The prevalence of CMV IgG among children varies across populations and demonstrates an age-related increase. A study conducted in Germany indicated that the age-adjusted CMV seroprevalence among children and adolescents aged 1 - 17 years was 27.4%, with rates rising from 21.5% at ages 1 - 2 to 32.0% at ages 14 - 17 (19). Similarly, the seroprevalence was estimated at 29.0% among US children aged 1 - 5 years (20). In contrast, significantly higher seroprevalence rates have been reported in developing European countries, ranging from 50.8% (1 - 5 years) to 70.3% (13 - 19 years) (21). The data, including those from the present study, were obtained from selected diverse populations, encompassing participants at low and high risk of CMV disease in hospital-based settings. Although our findings may not fully represent the CMV status of the general population, they offer valuable insights into the burden of CMV infection in both low- and high-risk populations.
Generally, the transient presence of CMV IgM antibodies indicates a recent infection and is no longer used to distinguish primary infection from viral reinfection (22). Individuals with prior primary CMV infection typically retain lifelong CMV IgG antibodies (22). This persistence may account for the lack of a significant decrease in the IgG prevalence observed during the COVID-19 pandemic. Nevertheless, the observed decline in IgM seropositivity during the pandemic has remained epidemiologically significant. This trend is likely attributable to behavioral modifications (23), including reduced social interactions, enhanced hygiene practices, and decreased exposure to high-risk environments such as daycare centers, which disrupt CMV transmission pathways. Infants aged 4 weeks to 3 months were at the highest risk of recent CMV infection, with IgM seropositivity remaining elevated throughout the first year of life. Notably, the infection rates during the pandemic in this age group were slightly higher than the pre-pandemic levels.

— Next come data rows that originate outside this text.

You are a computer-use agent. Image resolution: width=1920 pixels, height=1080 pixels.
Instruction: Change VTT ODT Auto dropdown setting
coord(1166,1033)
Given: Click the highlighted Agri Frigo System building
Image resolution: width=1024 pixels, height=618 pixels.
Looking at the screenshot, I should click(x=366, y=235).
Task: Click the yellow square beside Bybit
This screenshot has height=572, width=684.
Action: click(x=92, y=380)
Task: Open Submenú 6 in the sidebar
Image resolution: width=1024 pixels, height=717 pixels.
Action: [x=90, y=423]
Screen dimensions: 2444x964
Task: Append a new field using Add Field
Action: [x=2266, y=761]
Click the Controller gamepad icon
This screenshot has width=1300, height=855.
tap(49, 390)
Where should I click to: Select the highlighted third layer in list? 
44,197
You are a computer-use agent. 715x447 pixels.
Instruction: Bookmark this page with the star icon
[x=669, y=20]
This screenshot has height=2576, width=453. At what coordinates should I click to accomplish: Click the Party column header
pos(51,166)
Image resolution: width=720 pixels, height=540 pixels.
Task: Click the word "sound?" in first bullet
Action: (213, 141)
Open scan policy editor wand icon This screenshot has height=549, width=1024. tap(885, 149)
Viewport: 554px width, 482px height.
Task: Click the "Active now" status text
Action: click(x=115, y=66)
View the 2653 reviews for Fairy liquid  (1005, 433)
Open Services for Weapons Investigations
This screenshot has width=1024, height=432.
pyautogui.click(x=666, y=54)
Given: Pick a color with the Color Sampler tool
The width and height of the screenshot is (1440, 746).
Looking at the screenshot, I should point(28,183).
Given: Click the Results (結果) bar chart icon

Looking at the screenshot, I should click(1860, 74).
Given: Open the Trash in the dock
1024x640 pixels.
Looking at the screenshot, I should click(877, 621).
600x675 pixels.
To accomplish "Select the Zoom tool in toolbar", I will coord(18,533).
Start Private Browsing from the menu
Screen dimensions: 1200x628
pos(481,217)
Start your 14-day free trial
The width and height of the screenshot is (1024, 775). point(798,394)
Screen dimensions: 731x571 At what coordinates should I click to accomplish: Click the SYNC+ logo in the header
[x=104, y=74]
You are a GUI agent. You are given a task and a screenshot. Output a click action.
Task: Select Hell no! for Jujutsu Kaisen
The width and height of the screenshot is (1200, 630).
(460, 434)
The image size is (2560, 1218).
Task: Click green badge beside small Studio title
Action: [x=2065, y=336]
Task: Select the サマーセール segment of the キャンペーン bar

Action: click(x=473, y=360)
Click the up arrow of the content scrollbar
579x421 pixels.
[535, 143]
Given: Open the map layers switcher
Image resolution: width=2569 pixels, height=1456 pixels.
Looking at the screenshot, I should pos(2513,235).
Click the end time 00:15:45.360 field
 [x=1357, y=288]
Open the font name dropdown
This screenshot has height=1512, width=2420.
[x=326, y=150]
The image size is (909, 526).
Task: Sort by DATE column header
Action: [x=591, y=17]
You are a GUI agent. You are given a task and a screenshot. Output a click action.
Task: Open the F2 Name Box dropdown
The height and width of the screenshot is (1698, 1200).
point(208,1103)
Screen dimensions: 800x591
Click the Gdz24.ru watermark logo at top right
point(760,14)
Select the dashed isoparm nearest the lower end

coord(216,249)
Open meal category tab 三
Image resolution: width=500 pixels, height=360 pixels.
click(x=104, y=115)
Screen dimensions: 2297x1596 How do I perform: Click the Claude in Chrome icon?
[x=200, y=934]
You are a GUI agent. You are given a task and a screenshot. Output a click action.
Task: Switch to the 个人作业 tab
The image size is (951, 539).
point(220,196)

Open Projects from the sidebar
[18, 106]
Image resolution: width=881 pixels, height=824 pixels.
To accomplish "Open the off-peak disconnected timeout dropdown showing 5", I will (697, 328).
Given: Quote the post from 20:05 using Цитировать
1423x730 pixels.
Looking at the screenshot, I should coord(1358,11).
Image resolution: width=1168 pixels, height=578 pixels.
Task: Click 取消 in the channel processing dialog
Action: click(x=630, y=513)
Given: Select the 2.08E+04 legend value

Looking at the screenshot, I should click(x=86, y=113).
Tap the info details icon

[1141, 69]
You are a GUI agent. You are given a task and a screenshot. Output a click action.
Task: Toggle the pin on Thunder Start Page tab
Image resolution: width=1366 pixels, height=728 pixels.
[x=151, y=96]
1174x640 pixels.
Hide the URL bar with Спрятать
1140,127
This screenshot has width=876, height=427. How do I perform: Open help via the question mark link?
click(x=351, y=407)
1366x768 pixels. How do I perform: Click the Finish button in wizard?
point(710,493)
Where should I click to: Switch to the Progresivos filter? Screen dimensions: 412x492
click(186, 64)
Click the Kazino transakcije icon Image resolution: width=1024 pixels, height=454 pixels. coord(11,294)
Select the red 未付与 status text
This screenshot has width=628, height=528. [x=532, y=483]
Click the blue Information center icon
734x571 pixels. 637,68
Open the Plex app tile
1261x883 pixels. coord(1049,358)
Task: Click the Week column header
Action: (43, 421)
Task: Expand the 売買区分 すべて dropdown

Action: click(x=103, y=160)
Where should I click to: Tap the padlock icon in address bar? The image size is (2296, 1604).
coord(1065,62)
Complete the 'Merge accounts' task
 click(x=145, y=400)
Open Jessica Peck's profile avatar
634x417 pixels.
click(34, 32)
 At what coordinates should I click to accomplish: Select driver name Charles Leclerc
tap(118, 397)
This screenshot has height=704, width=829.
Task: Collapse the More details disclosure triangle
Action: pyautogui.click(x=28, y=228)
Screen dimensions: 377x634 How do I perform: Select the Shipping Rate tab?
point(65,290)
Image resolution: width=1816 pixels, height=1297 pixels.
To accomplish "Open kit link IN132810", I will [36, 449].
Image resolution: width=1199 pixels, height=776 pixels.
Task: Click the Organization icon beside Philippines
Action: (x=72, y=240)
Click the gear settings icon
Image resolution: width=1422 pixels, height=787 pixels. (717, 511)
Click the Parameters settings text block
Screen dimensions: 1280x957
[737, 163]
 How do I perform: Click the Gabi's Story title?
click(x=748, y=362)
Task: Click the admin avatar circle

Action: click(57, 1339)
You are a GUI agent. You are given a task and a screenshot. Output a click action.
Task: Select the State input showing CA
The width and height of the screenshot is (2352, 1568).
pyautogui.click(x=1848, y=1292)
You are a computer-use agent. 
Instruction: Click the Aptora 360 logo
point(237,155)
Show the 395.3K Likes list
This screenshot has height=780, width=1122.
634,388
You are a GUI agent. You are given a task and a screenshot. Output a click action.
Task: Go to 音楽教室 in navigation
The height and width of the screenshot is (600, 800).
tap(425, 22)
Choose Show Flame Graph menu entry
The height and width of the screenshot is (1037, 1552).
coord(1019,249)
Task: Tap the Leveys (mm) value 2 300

This paradoxical trend may reflect increased maternal-infant proximity during lockdowns, potentially amplifying opportunities for transmission. Prolonged breastfeeding may have further contributed to viral exposure (20) and may have lasted longer. These findings underscore the complex interplay between pandemic-related behavioral shifts and CMV transmission dynamics in vulnerable populations.
5.1. Conclusions
In conclusion, our findings provide valuable insights into the epidemiology of CMV infection and offer evidence-based guidance for preventive and management strategies. Universal newborn screening programs can enable early identification of asymptomatic cases. This study highlights the importance of comprehensive longitudinal surveillance data in guiding public health policies and targeted interventions.